SeedyVine

SeedyVine

Friday, April 30, 2021

My Weird Covid Vaccination Dreams

A few nights after getting the second Moderna shot, I was back in Hawaiʻi, going on some sort of victorious night-time hike by myself over terrain through the the city and through the countryside too, even though there were roving bands of thugs that I had to keep a constant watch out for.

I climbed down my apartment through the building’s walls instead of using a stairwell, falling down through the ceiling of a restaurant below my place, and got cussed out by the chef and wait staff for it. Diners looked up at me through the chunks of drywall falling into their main courses, scowling with disdain. I apologized profusely and continued onward.

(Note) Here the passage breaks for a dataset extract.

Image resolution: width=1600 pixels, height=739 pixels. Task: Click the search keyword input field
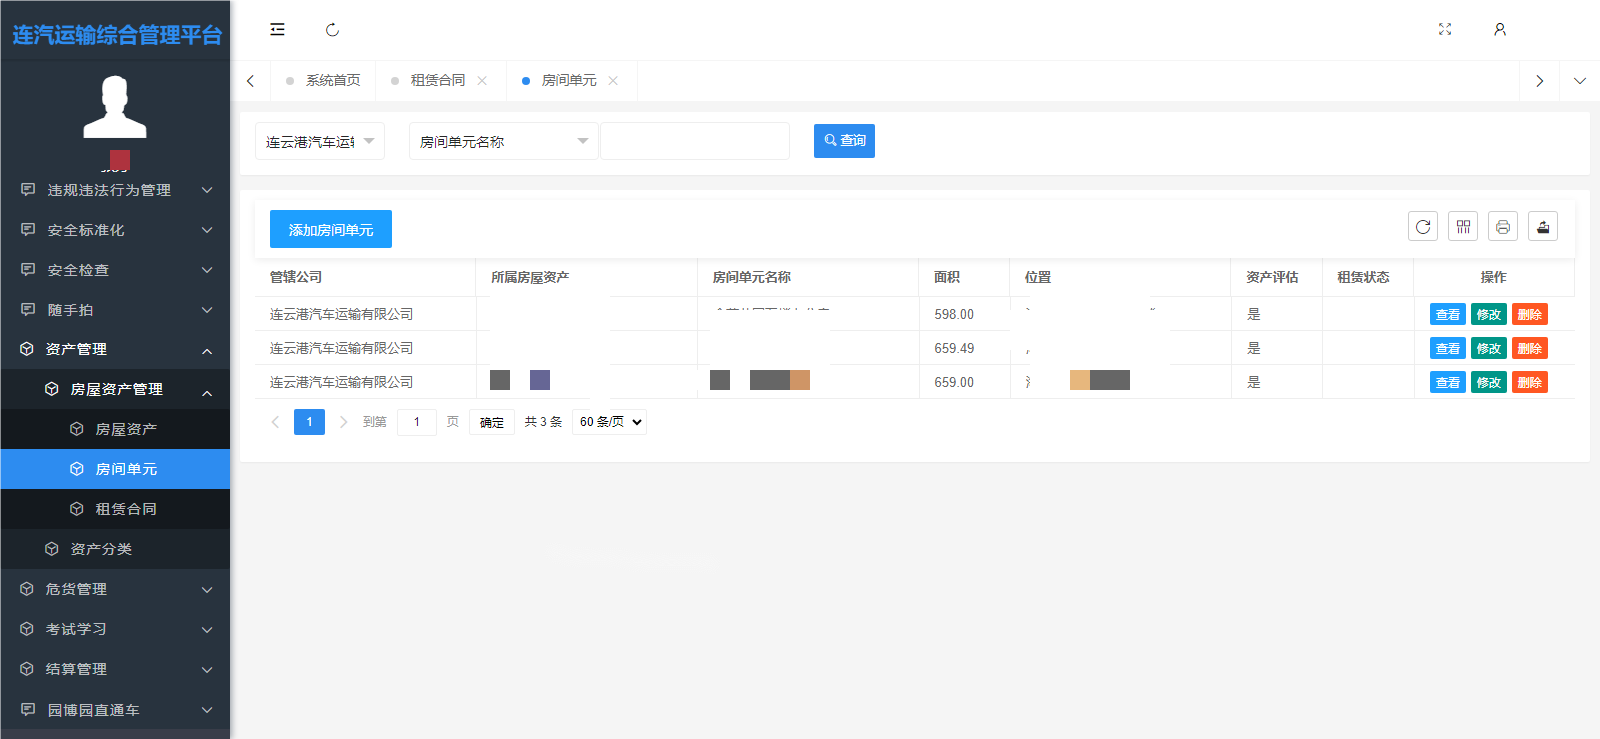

I started my journey somewhere around Ala Moana Shopping Center, planning to walk to Waikiki and maybe even as far as Mānoa after that. My first stop was at a vast field — perhaps in Kapiʻolani Park? There was a huge tree in the middle of it, and it contained a tree house that had been built by hippies decades back.

It was abandoned and full of rats, all of which had somehow died while looking out the many windows. I stared up at their dead, vacant eyes in awe, as they peered back lifelessly at me. The other trees on the border of the park twisted up endlessly toward the sky, singing an electrical, warning hum.

I walked along Ala Wai Canal and ended up in a part of town that disoriented me. There was a row of restaurants there, so it might have been a refurbished Ward Warehouse in Kakaʻako. Cars careened and skittered through parking lots and down the streets, honking and smearing their paint against the thickening night sky.

Everywhere I looked, things were getting distorted and blurred. I kept bumping into walls and tripping over the sidewalk, becoming thoroughly disoriented and dizzy. My glasses and debit cards were gone. My purse melted down my leg, pouring my keys into a storm drain.

As I peered out into the vast horizon, nothing looked familiar to me, and everywhere I could choose to go stretched out into miles and miles of gothic cityscape that I had never seen before. I was looking desperately for familiar terrain but found none.

I began asking people for help. Their general response was indifference and, when they deigned to pay attention to me, absolute disdain. "Maybe you should be more responsible for your own actions," they admonished me when I told them I was lost.

"I can't help you; I'm busy," an impatient woman working at a cash register told me before I slipped her a ten-dollar bill to convince her to call me a taxi, but she just took off with the last of my cash, never to be seen again.

In a last-ditch attempt, I tried calling my husband, whose phone number I couldn't remember to save my life, and when I pulled out my cell phone to try to find his information in it, mung beans began sprouting from its glass surface. "Nooooo!" I remember shouting as I dropped the phone onto the ground, where it quickly took root and began growing into a beanstalk that wound its tendrils up my body as I struggled to break free.

It was then that I woke up, to be comforted by my husband. I relaxed in relief and fell asleep again. The dream continued, but luckily I found a nice couple with a cute dog who drove me around in their car, letting me hang out with them at their apartment for a while, and feeding me copious amounts of huge, luscious strawberries.

"We've been through the same journey you have," they told me with sympathy. The woman flirted with me and the guy gave me magazines to read. They played soothing music from their stereo, their dog licked my hand, and the sun shone over everything, removing the blur from the world’s surface. Reality was evening out again and I was at peace.